Тина стояла на краю пропасти, в которой находилась движущаяся масса из несчетного количества белесоватых желеобразных тел огромных червей. При первой встрече с одним из них у порога дома Григория Лазарева она не ошиблась. Толщина тела была около полуметра, но длина… Они извивались, оплетая друг друга, и длину точно определить было нельзя, но была она не меньше метров пяти.
— Идем, я покажу тебе инкубатор, — лихорадочно засветились до того блеклые глаза старика, а Тину все больше охватывал ужас.
— Они считают, что черви перерабатывают отходы с нижних этажей. Все правильно. Те, кто здесь живет, и есть отходы.
Яйца червей напомнили Тине яйца паразитов человека, увиденные ею на втором курсе в поле зрения микроскопа. Спасали мысли только о том, что все это не реальность, потому что в реальности не может быть такого, что она стоит сейчас в месте обитания Асиных глистов. «А он их еще и разводит».
«Может, я должна сбросить этого выжившего из ума старикашку в пропасть к этим глистам?» — возникла неожиданная мысль, но ее сменила другая: «он мод, поэтому невосприимчив к ним».
— А зачем вы это делаете? — все же не удержалась от вопроса, когда Лазарев стал с подробностями рассказывать, при каком составе рациона тоннельщики быстрее растут и плодятся.
— Я выпущу их наверх, когда они достигнут критической массы.
— Зачем? — спросила Тина, хотя ответ для нее был очевиден.
— Им лучше будет на втором этаже, там больше пищи. А Асуф избавится от проблем, связанных с нелегалами. Это как очистка организма, понимаешь?
Перевернутая логика Лазарева очередной раз ввели Тину в ступор, и почти окончательно убедила, что ей приходится иметь дело с сумасшедшим.
«Тут может помочь только медикаментозная терапия», — подумала она, но не стала сбрасывать со счетов и психологические подходы.
Тина сделала вид, что с интересом рассматривает земляные соты со сложенными в них размером с человеческую голову яйцами.
— А как это осуществить? Выходы наверх ограничены лифтовыми шахтами, я так понимаю. Как заставить из вылезти наверх, если они до сих пор сами этого не делали?
В ответ Тина услышала все тот же короткий смешок, но и ответ тоже:
— А трубы видела? Я их просто переселю.
— По трубам?
— Нет, ты не поняла. Это сеть водопровода. Если затопить первый этаж, они переселятся на второй.
Только не это. Саша отказывался рассказывать подробности увиденного им на десятом этаже «непоправимого». Но именно сейчас стало понятно, что перспектива быть утопленной в подземной норе вместе с этим старикашкой и его червями достаточно реальна.
— Мы выйдем наверх заблаговременно, не переживай, — предугадал Лазарев вопрос Тины.
— Я бы предпочла уйти раньше, — сказала Тина, уже не обращая внимания на смешок собеседника.
— Раньше ни в коем случае. Придется потерпеть, иначе не получится сюрприз для Асуф.

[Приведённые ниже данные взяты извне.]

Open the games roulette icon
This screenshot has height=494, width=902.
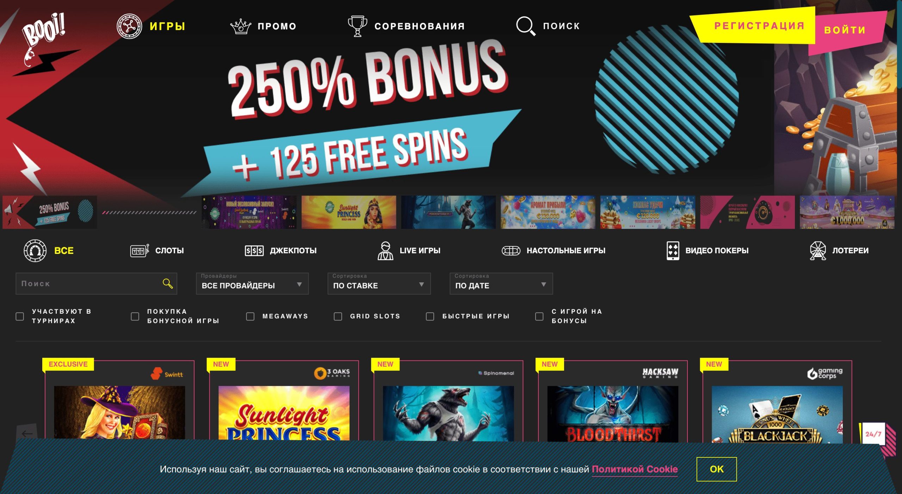(x=129, y=26)
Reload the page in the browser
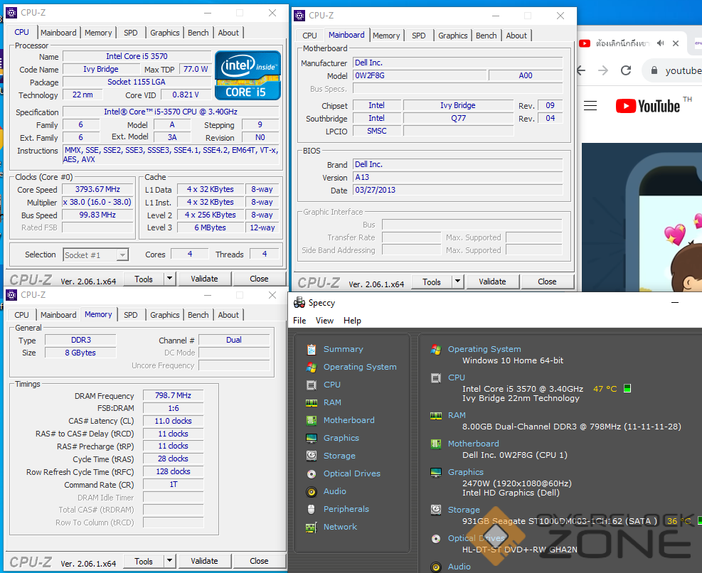 [626, 70]
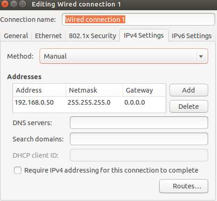Select the IPv4 Settings tab
217x201 pixels.
(144, 35)
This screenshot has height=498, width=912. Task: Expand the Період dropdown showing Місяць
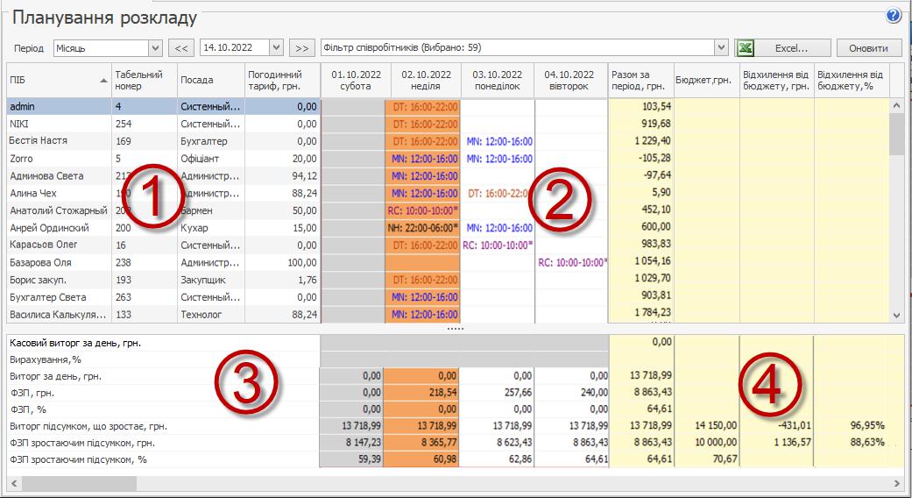coord(156,47)
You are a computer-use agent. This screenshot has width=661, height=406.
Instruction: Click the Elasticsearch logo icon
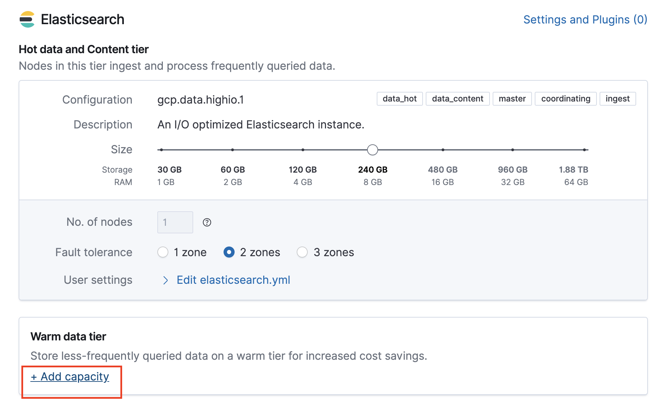pos(27,19)
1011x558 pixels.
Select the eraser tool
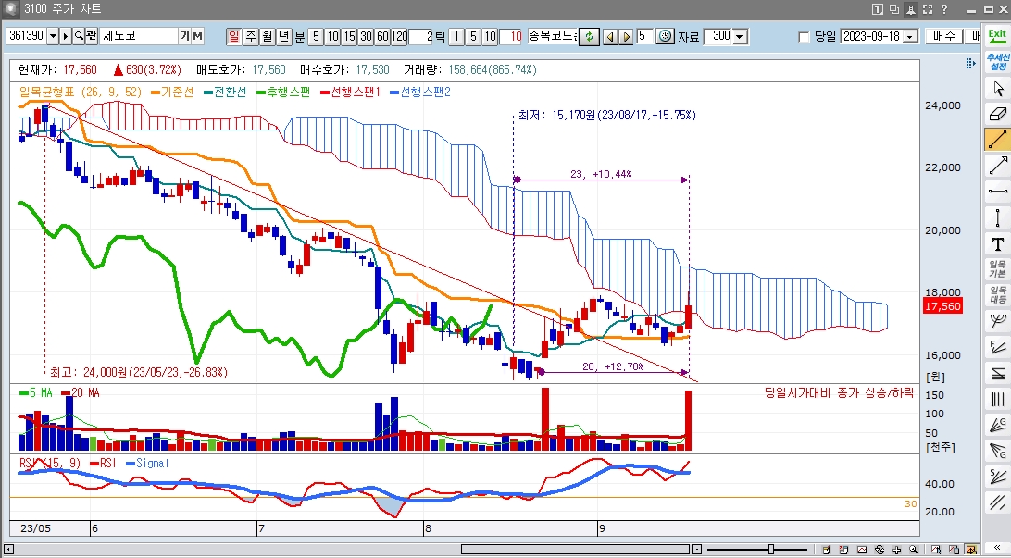(x=998, y=115)
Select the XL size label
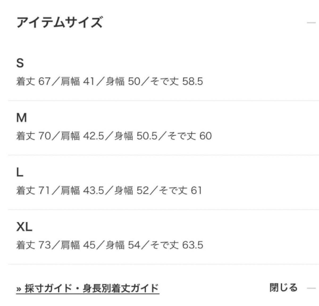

Сложно сказать, получился бы сюрприз у выжившего из ума старика или нет, если бы его не навестили гости, направленные директором Пристанища.
Павел очень расстроился от того, что его кумир и учитель тронулся умом. Но Майя утешила его, признавшись, что готова помогать обездоленным вместе с ним. А потом и люди Егора Тришкина подоспели.